Yes, it's soo complex.

The space of human hemoglobin is in excess of 10 to the 1000th power. That's how many different combinations are possible in building a 574 amino acid residue long polypeptide by any means. Ten to the 1000th power.

By comparison, there are "only" 10 to the 90th fundamental particles in the universe.

So Darwinists, explain the Darwinian synthesis of just hemoglobin, and name, oh, 100 or so functions of precursors which "evolved" along the route. Shouldn't be too difficult for geniuses like you Darwinists.


"Evolution is a fairy tale for grown-ups." (Dr. Duane Gish, Biochemist.)

"Evolution is a fairy tale for adults." (Dr. Paul LeMoine, one of the most prestigious scientists in the world)

"Evolution is a fairy tale for grown-ups. This theory has helped nothing in the progress of science. It is useless." (Prof. Louis Bounoure, Director of Research, National Center of Scientific Research.)

"The evolution theory is purely the product of the imagination." (Dr. Ambrose Flemming, Pres. Philosophical Society of Great Britain)

"The Darwinian theory of descent has not a single fact to confirm it in the realm of nature. It is not the result of scientific research but purely the product of the imagination." (Albert Fleishman, professor of zoology & comparative anatomy at Erlangen University)

"We have had enough of the Darwinian fallacy. It is time we cry, "The emperor has no clothes." (Dr. Hsu, geologist at the Geological Institute in Zurich.)

"The great cosmologic myth of the twentieth century." (Dr. Michael Denton, molecular biochemist, Evolution: A Theory in Crisis.)

"Nine tenths of the talk of evolution is sheer nonsense not founded on observation and wholly unsupported by fact. This Museum is full of proof of the utter falsity of their view." (Dr. Ethredge, British Museum of Science.)

"We have now the remarkable spectacle that just when many scientific men are agreed that there is no part of the Darwinian system that is of any great influence, and that, as a whole, the theory is not only unproved, but impossible, the ignorant, half-educated masses have acquired the idea that it is to be accepted as a fundamental fact." (Dr. Thomas Dwight, famed professor at Harvard University)

"I believe that one day the Darwinian myth will be ranked the greatest deceit in the history of science. When this happens, many people will pose the question, "How did this ever happen?" (Dr. Sorren Luthrip, Swedish Embryologist)
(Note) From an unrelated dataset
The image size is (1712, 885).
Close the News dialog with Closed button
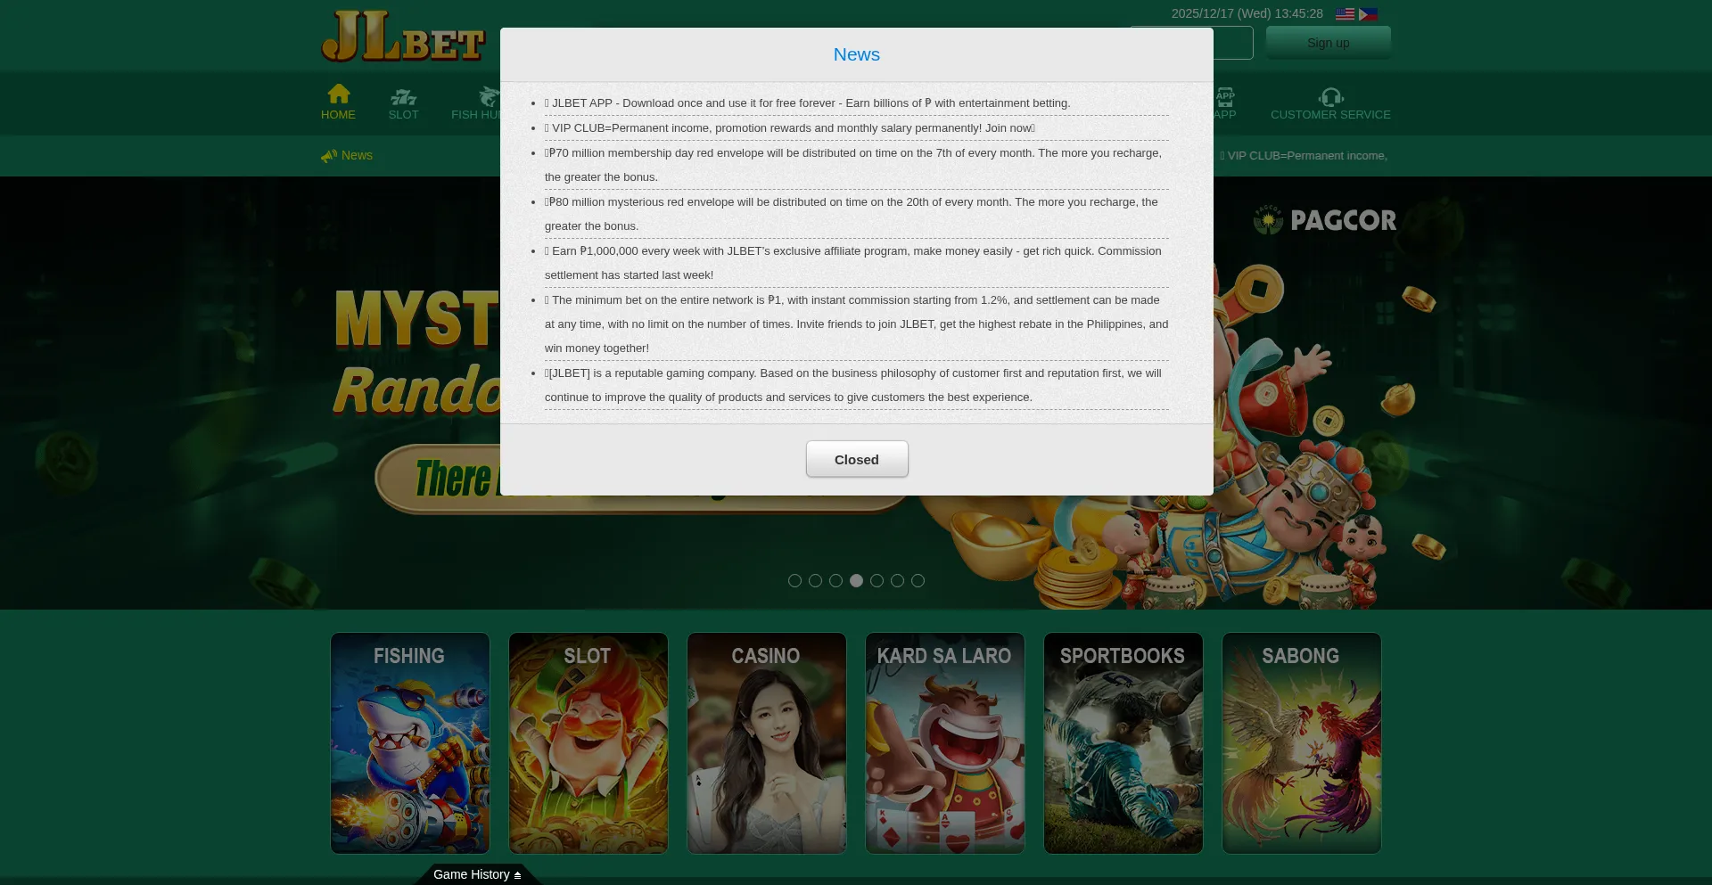tap(856, 459)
That's because there are no Darwinists.

Starman
05-04-2017, 10:15 PM
"Often a cold shudder has run through me, and I have asked myself whether I may have not devoted myself to a fantasy." (Charles Darwin, Life and Letters, 1887, Vol. 2, p. 229)

Haeckel’s drawings ostensibly demonstrating “ontogeny recapitulates phylogeny.”
They were challenged in 1868 by Ludwig Rutimeyer in Archiv für Anthropogenie immediately after their publication. Some biology texts published as late as 2001, such as one by Bruce Alberts, former head of the National Academy of Sciences, showed this fraud.
https://theevolutionfraud.files.wordpress.com/2016/03/haeckels-drawings.jpg?w=584

Nor has anyone so much as attempted to answer the original scientific challenge for evolutionists, in 25 pages of posts to date, and counting.

Captain Obvious
05-04-2017, 10:38 PM
Anyone with an agenda to promote is likely to lack the objectivity to address scientific issues.
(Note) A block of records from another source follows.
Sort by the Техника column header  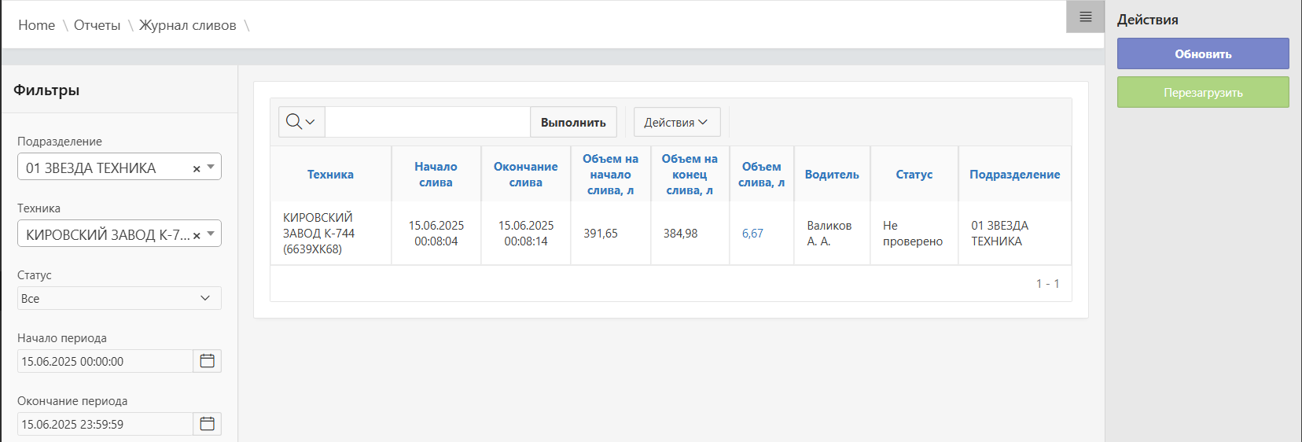330,175
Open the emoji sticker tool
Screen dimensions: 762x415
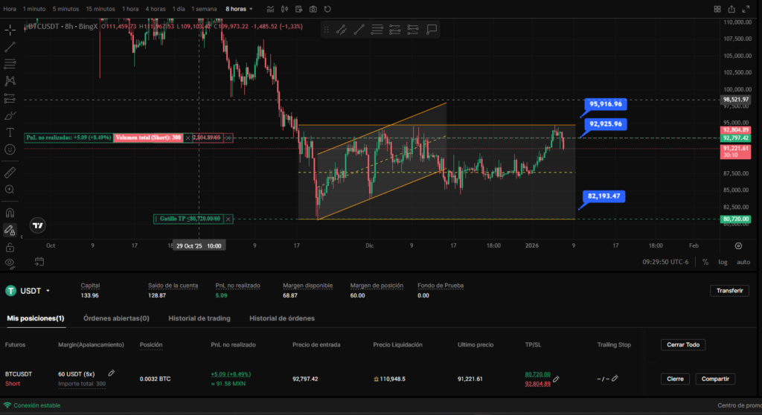pyautogui.click(x=10, y=149)
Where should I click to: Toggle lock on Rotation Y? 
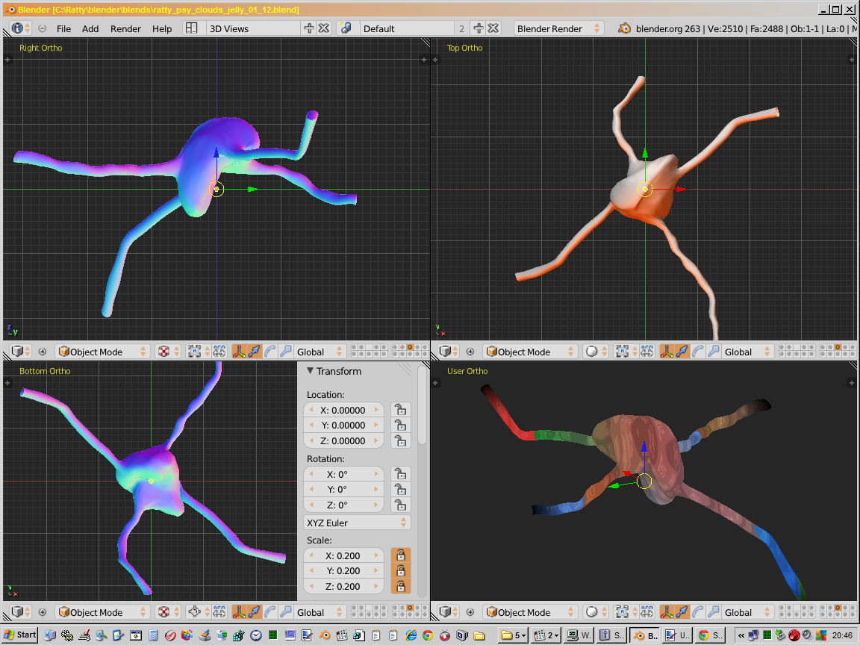coord(401,490)
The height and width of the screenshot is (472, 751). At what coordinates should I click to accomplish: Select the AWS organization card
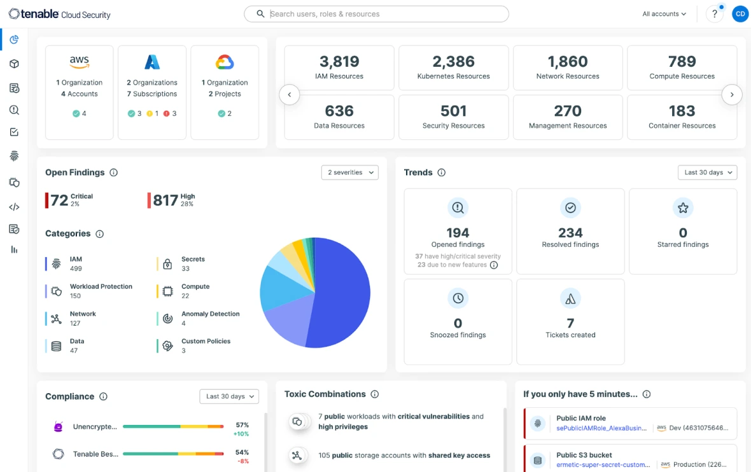pyautogui.click(x=80, y=92)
I wish I could find it but there was this religious based "science" series on video, it was shamelessly pathetic to watch them simply try to disprove science in relation to religious beliefs. I only remember them saying something about feathers and lizards. Kept saying the same thing over and over again. Kind of like the post above, how does anyone take this stuff seriously is beyond me.

Unfortunately "faith" is often based on the repetition of lies basically.